● WHAT THE TASK ASKS
Identify every line in the records below that contains the word "button", and copy each of those lines.

● DATA FOR REVIEW
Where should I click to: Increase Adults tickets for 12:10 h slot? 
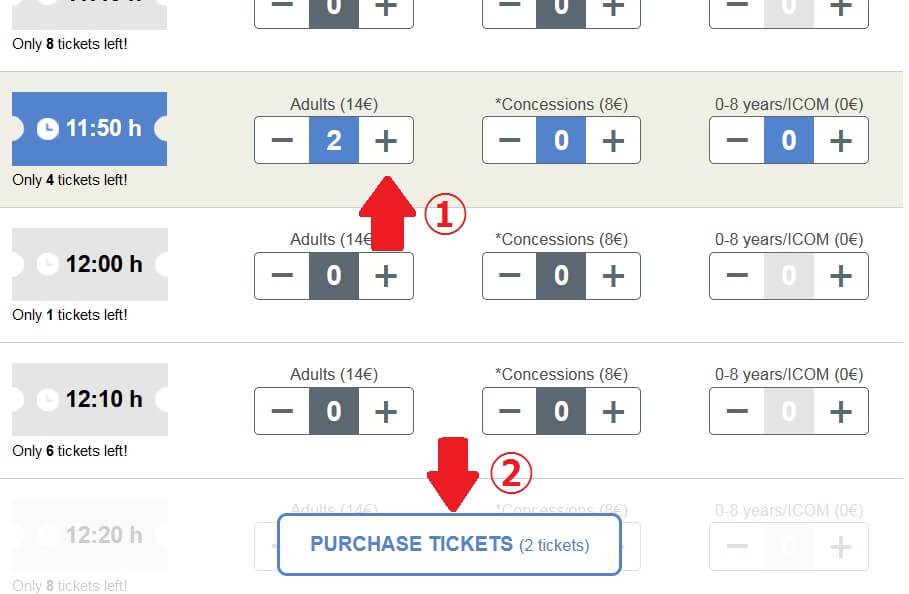coord(386,411)
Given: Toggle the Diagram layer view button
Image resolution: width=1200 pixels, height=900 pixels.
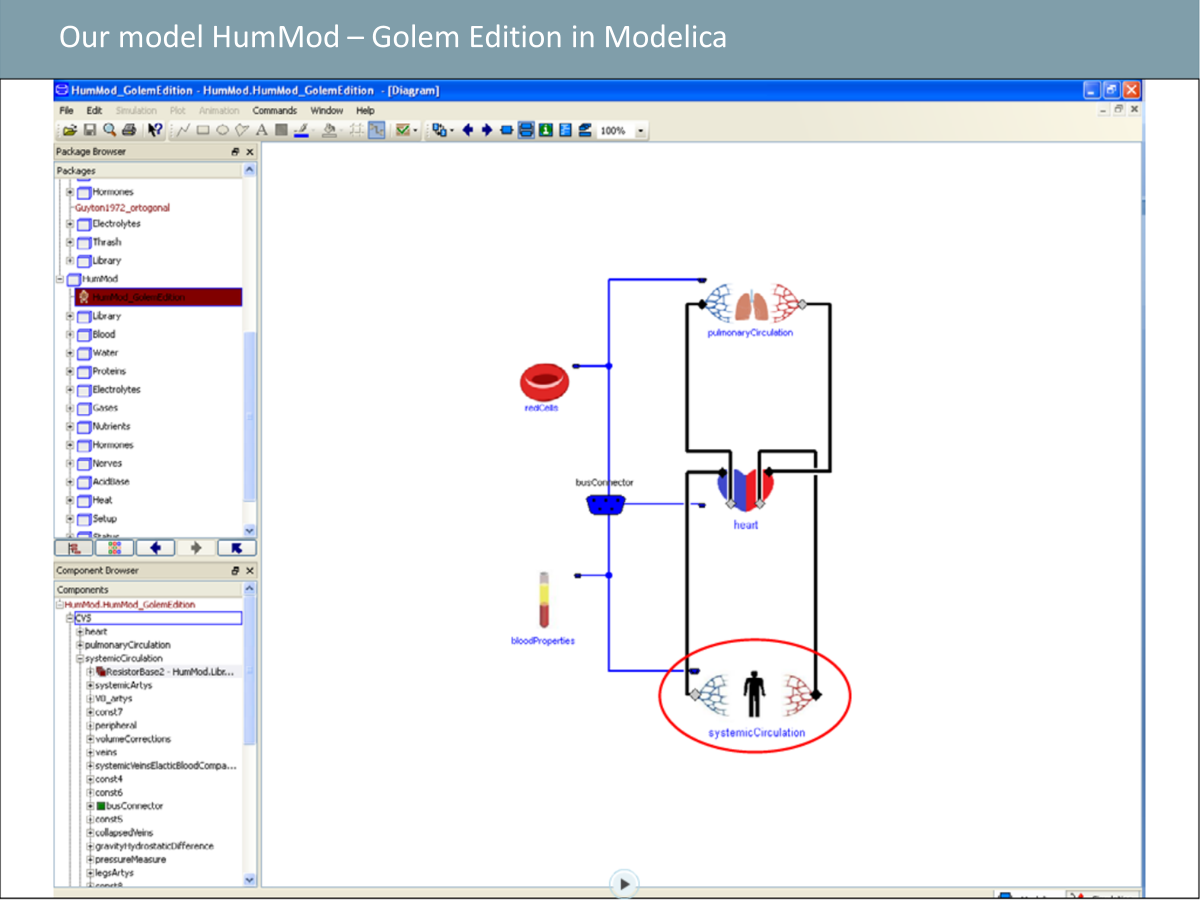Looking at the screenshot, I should (x=526, y=130).
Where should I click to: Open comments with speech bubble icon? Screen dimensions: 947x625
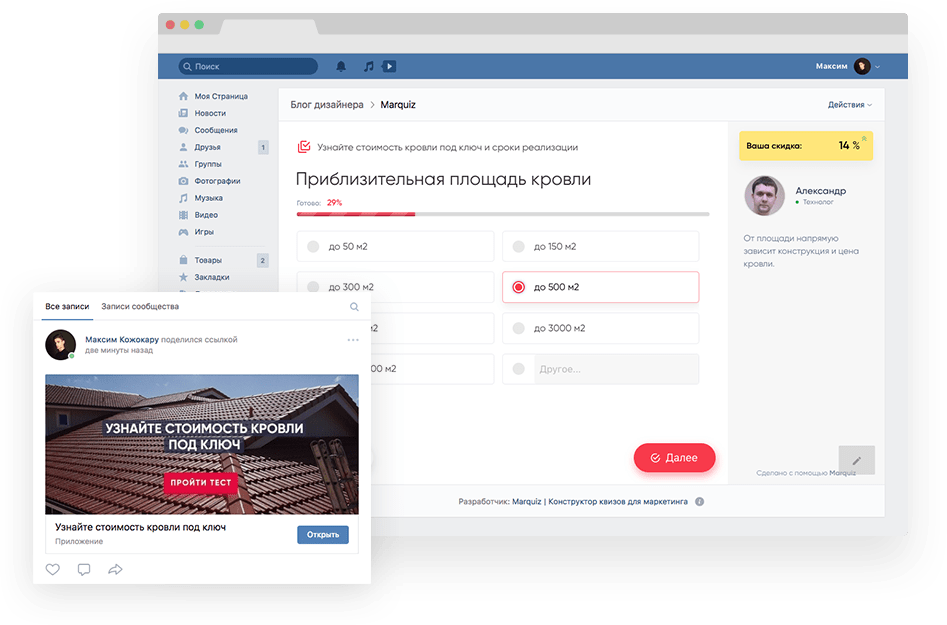(84, 569)
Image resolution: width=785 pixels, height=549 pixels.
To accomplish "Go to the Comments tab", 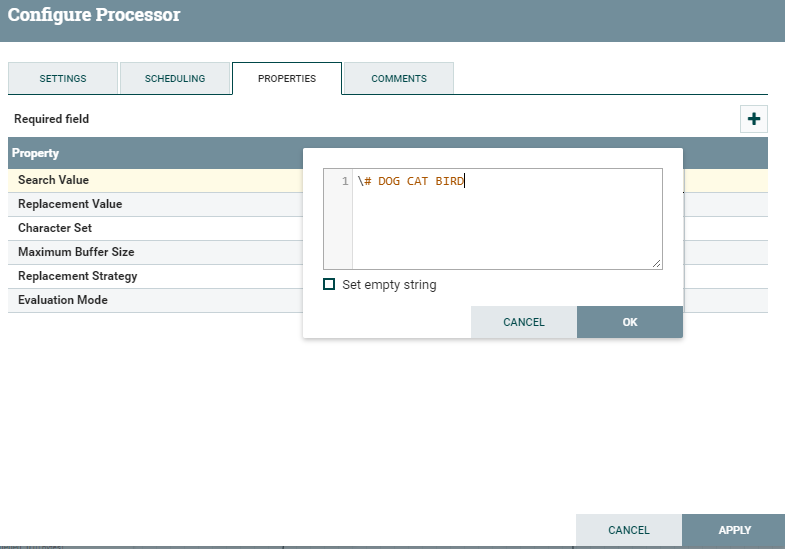I will (x=399, y=79).
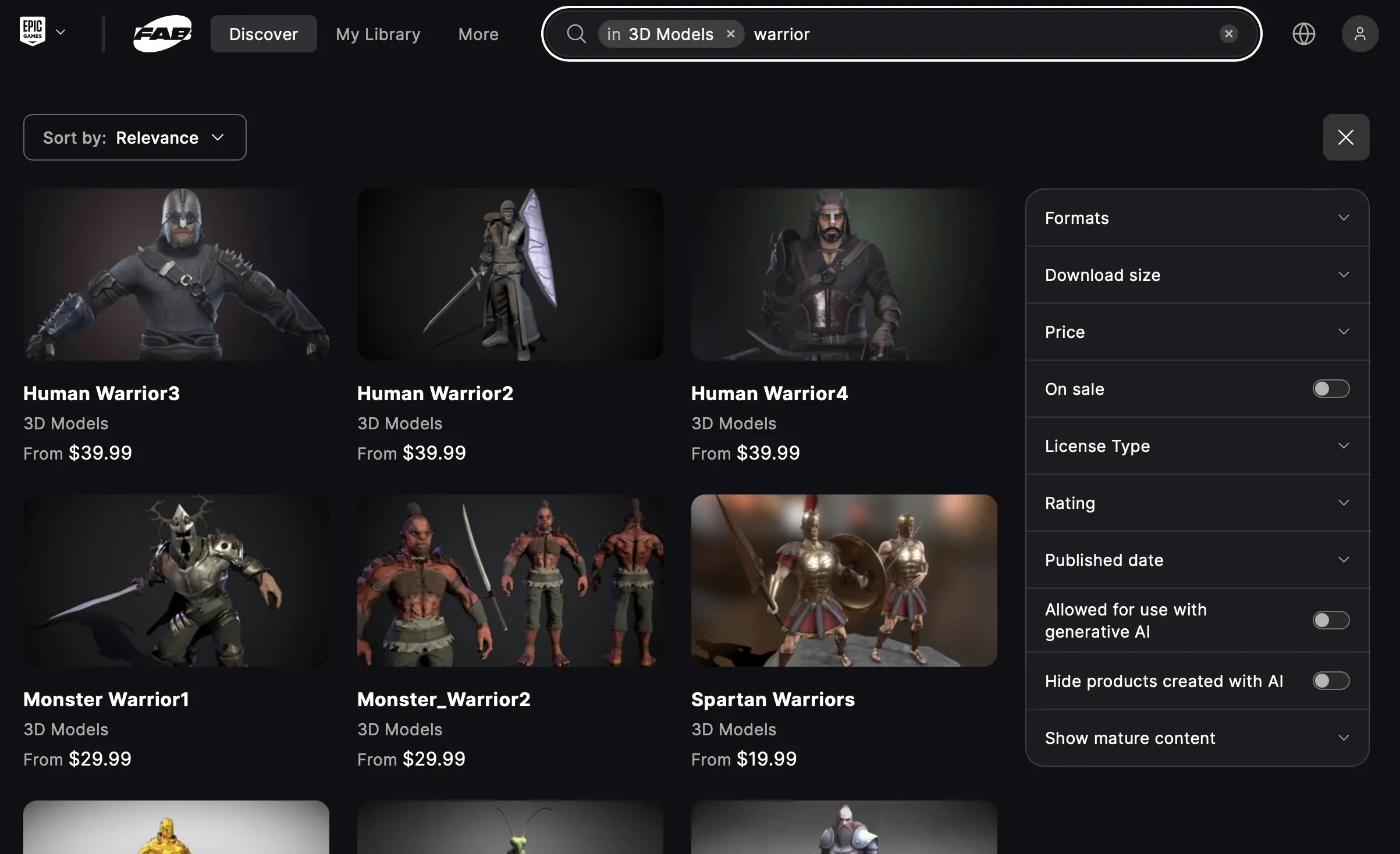Click the globe/language selector icon
This screenshot has height=854, width=1400.
point(1303,33)
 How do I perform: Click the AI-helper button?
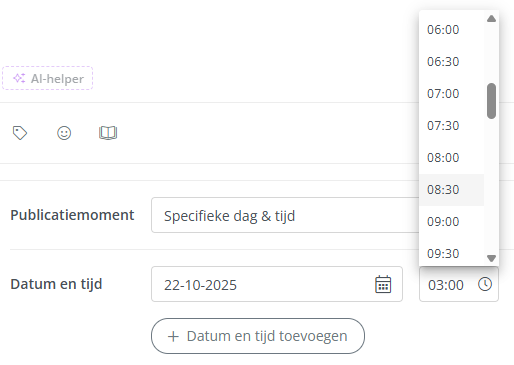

● RESPONSE TO THIS EXERCISE
Given: Toggle the Diagram layer view button
 How do I perform: Click the AI-helper button?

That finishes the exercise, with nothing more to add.